▶ Document excerpt:
────────────────────

I would not personally trust portable electric fencing to be my main predator proofing measure, though. Especially at night or when unattended during the day. So it depends how your yard is fenced.

JMHO, good luck, have fun,

Pat


----------



## miss_thenorth (May 31, 2010)

How are you about aesthetics?  I too am grazing my sheep in electronet in my front yard, and we rotate them.

As far as aesthetics are concerned, I have found that thereare certain areas where the sheep will not eat, and thus it grows longer, and have also noted certain areas where they eat it right down to the wood.

After we remove them from certain areas, we give it a mowing with the lawnmower, but in general, it really cuts down on the amount of gas powered lawn mowing we do.


----------



## Riverdale (May 31, 2010)

miss_thenorth said:
			
		

> but in general, it really cuts down on the amount of gas powered lawn mowing we do.


The whole point


----------



## Beekissed (May 31, 2010)

────────────────────

▶ Dataset extract:
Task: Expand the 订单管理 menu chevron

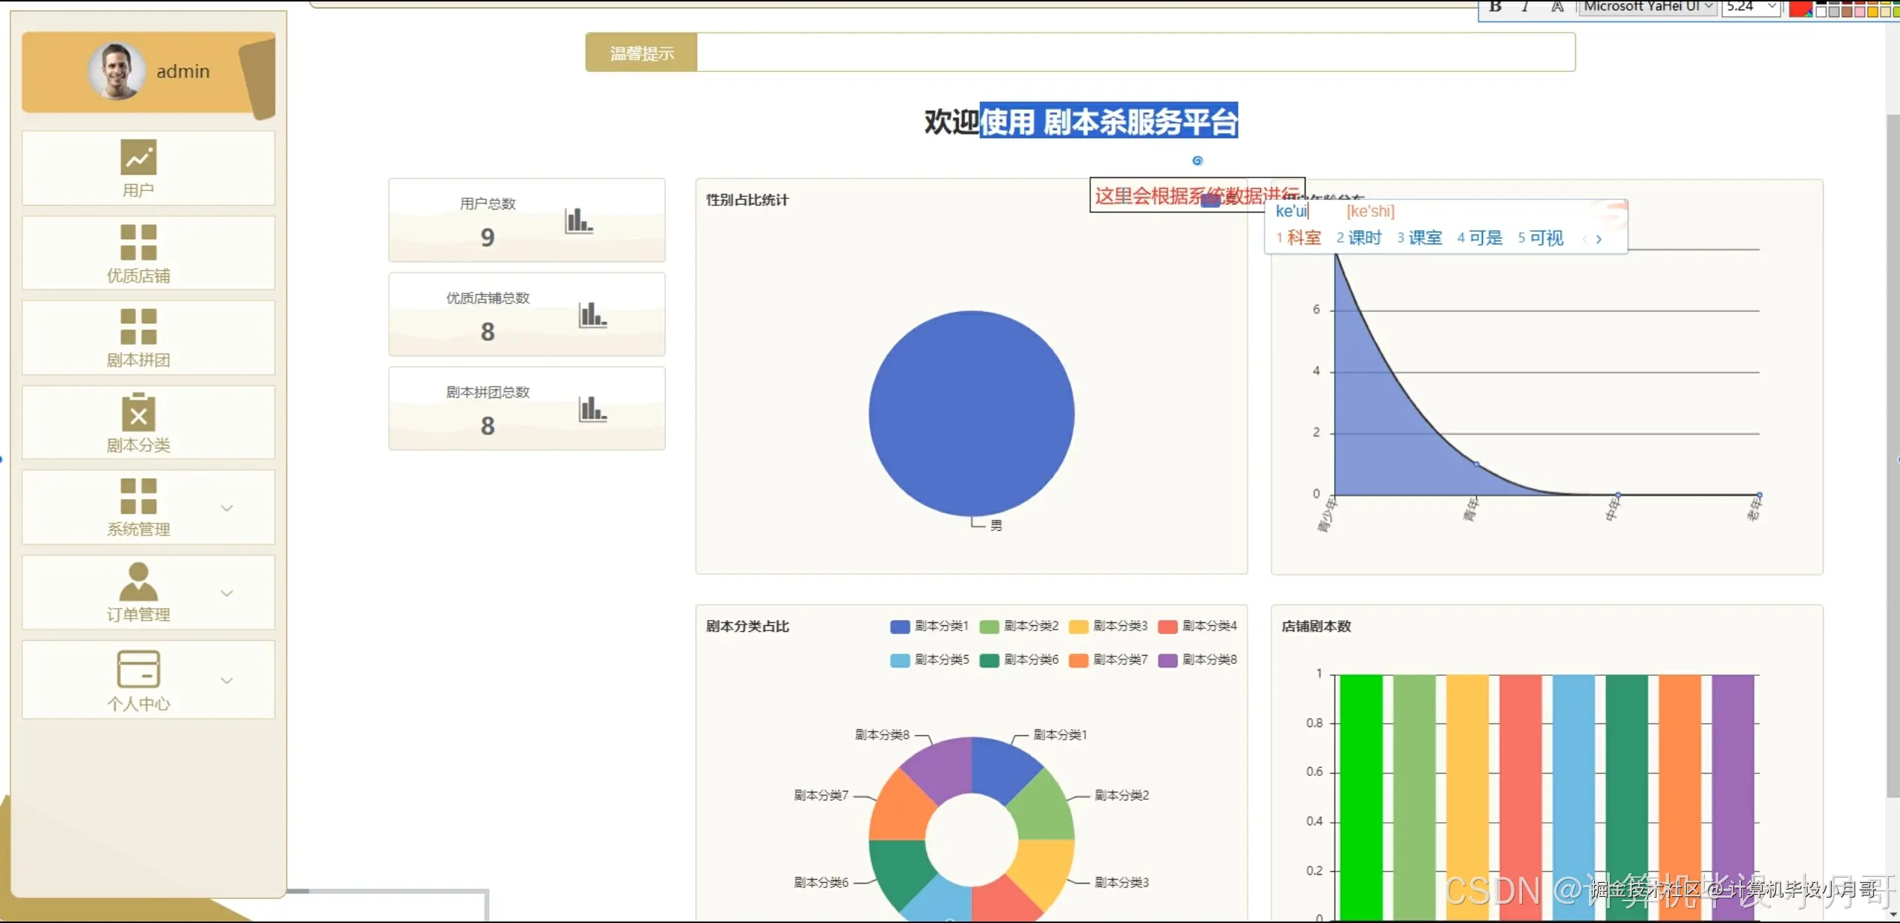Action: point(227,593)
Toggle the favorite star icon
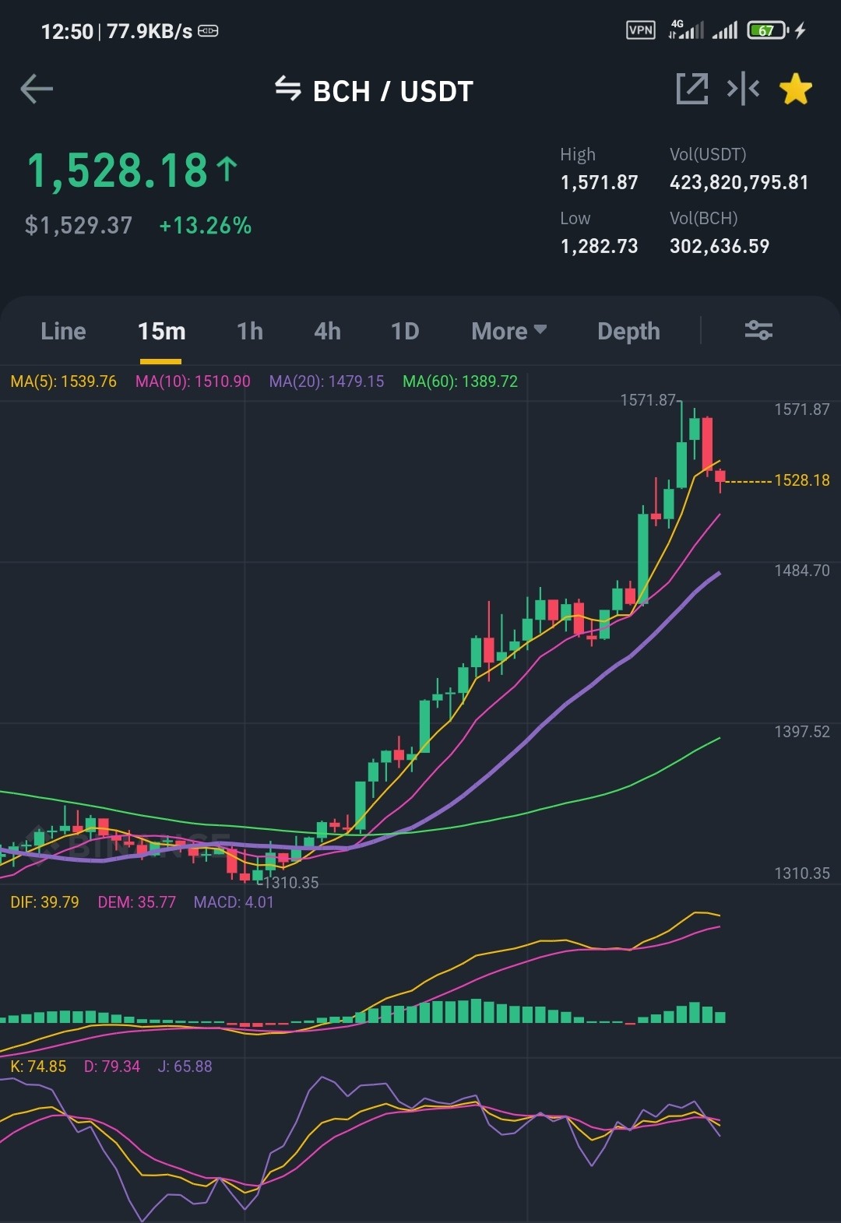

────────────────────

▶ Requests:
(a) Reproduce the passage of the forum thread on grazing sheep in a yard between "## miss_thenorth (May" and "Riverdale (May 31, 2010)", inclusive.
(b) Continue the forum thread on grazing sheep in a yard from the point where it stops.

▶ Outputs for the tasks:
(a)
## miss_thenorth (May 31, 2010)

How are you about aesthetics?  I too am grazing my sheep in electronet in my front yard, and we rotate them.

As far as aesthetics are concerned, I have found that thereare certain areas where the sheep will not eat, and thus it grows longer, and have also noted certain areas where they eat it right down to the wood.

After we remove them from certain areas, we give it a mowing with the lawnmower, but in general, it really cuts down on the amount of gas powered lawn mowing we do.


----------



## Riverdale (May 31, 2010)

(b)
I've been doing it...this is my second year.  This spring they couldn't keep up and we finally had to mow once.  Last year we had a couple of cows here also, so they were able to keep the grass down and I only had to mow down the clumps once all year. 

I am adding to my flock in hopes that I can rotate them through three distinct paddocks and give each a rest.  It seems to me that they clean up the clumps of not so desirable grass when there is more competition for food. 

Its a great feeling to turn otherwise useless lawn into food that turns into food, if you know what I mean.  Best idea I ever had!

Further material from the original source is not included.